All world is a stage, Rome is the best!

Posted on Oct 31, 2011 in On your own | No Comments


La Dolce Vita

Many films were shooted in Rome, offering a great set to directors and a long tradition in the movie industry. Therefore a good way to prepare your trip to Rome or to remember the sites you just visited is simply watching one of those immortal movies:

  • Rome Open City by Rossellini: about the nazi occupation during IIWW, a masterpiece of Italian neo-realism
  • A Roman Holiday by Wyler: simply unforgettable, delicious, brilliant and funny. You can feel like Audrey Hepburn booking our Vespa tour!
  • Three Coins in the Fountain by Negulesco: the movie that made famous the Trevi fountain worldwide (and – by the way – the title is about 3 coins because there are 3 girls involved in the plot, but you just have to toss one coin in the fountain!)
  • La Dolce Vita by Fellini: nothing to add, who doesn’t know this one? An insight on the Sixties in Rome – now the city is very different, do not expect “paparazzi” along Via Veneto anymore.
  • Ben Hur by Wyler: you have to watch at least the famous scene of the race of the chariots in the Circo Massimo! And now the archaeological site opened finally to the visitors, so do not miss it!
  • The Gladiator by Scott: an accurate reconstruction of the life of gladiators in ancient Rome
  • Angels and Demons by Howard: little  history here, and less memorable than the above movies,  but an occasion to get to know some less famous corners of the city and Bernini’s masterpieces.
  • Eat, Pray, Love by Murphy: in the first section Julia Roberts eats in Rome,  in the little alleys of the Renaissance district between Piazza Navona and Campo dei Fiori.
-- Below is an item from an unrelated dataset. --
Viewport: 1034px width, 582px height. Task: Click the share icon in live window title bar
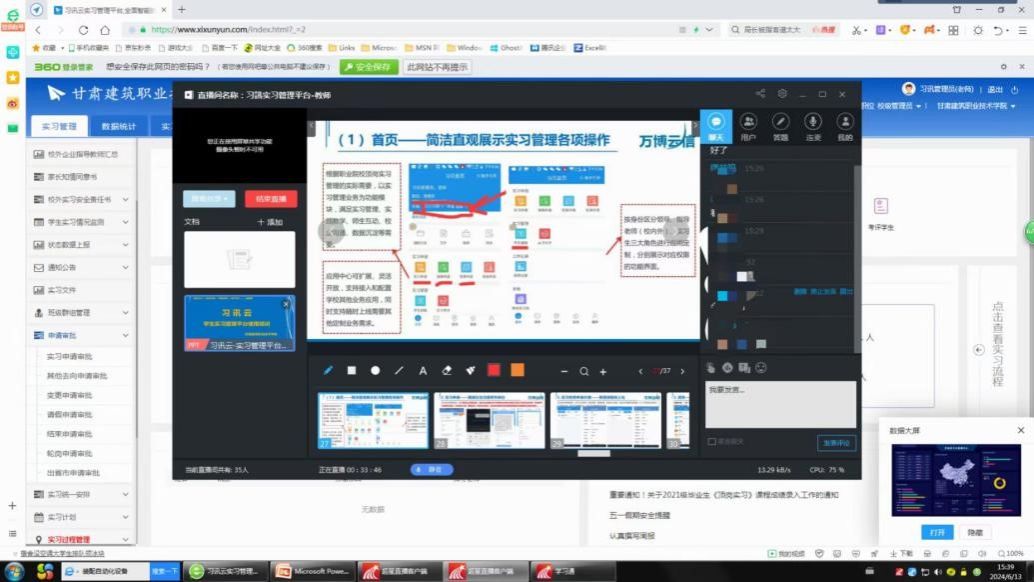[760, 94]
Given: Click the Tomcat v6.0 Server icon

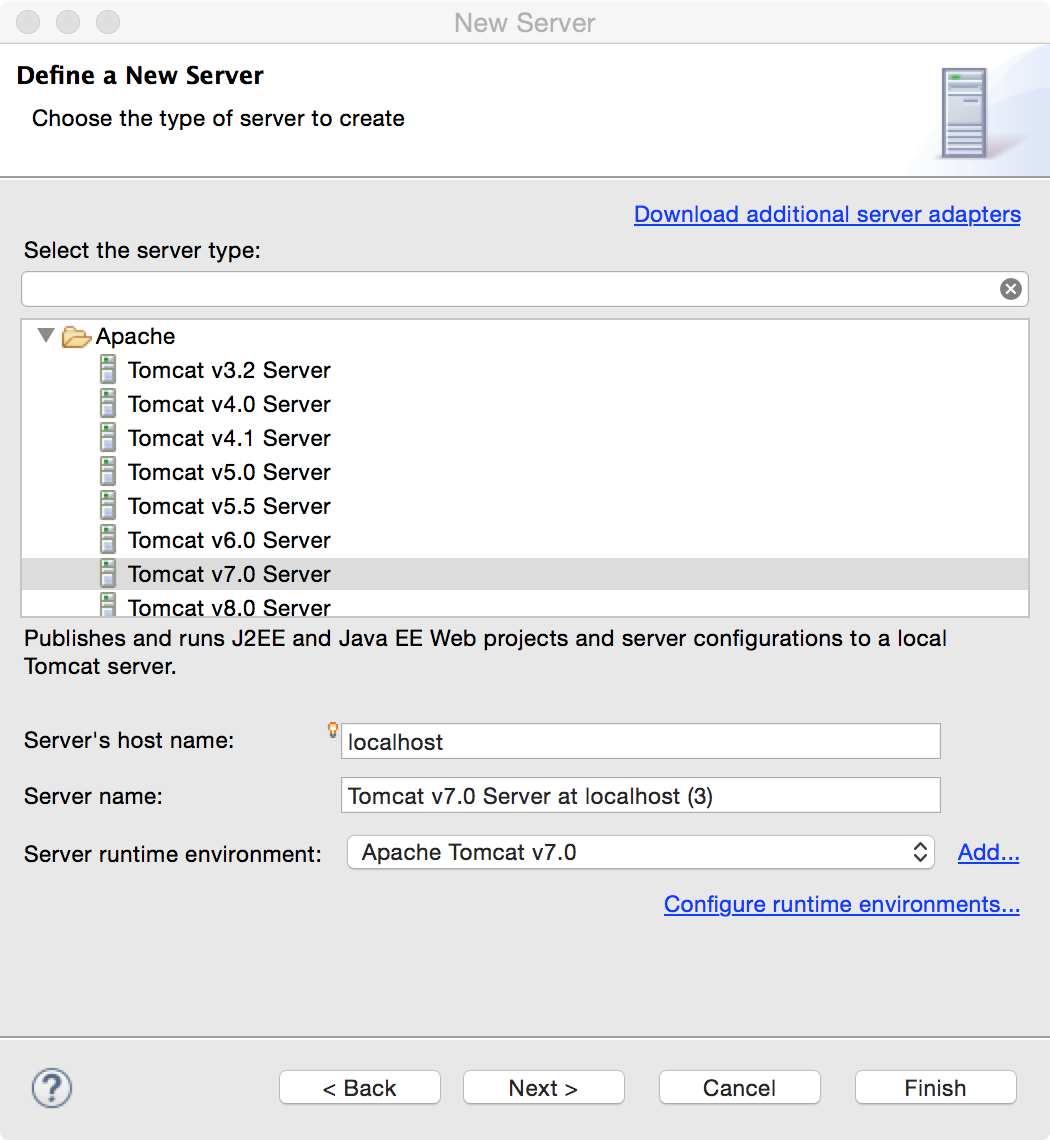Looking at the screenshot, I should 108,539.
And we can do the same while you are here!
  • Caro Diario by Moretti: signed by a famous italian film director. The first section is just focusing on images of several neighborhoods of the “real Rome”, while the director/actor Nanni Moretti is driving his Vespa along a deserted Rome in the month of August.
  • The Great Beauty by Sorrentino: this movie was awarded as “Best Foreign Language Film” in 2014. The main character is Jep Gambardella, who once wrote a famous novel only to retire into a comfortable life writing cultural columns and throwing parties in Rome. After his 65th birthday party, he walks through the ruins and city streets, encountering the various characters, reflecting on his life, his first love, and sense of unfulfillment.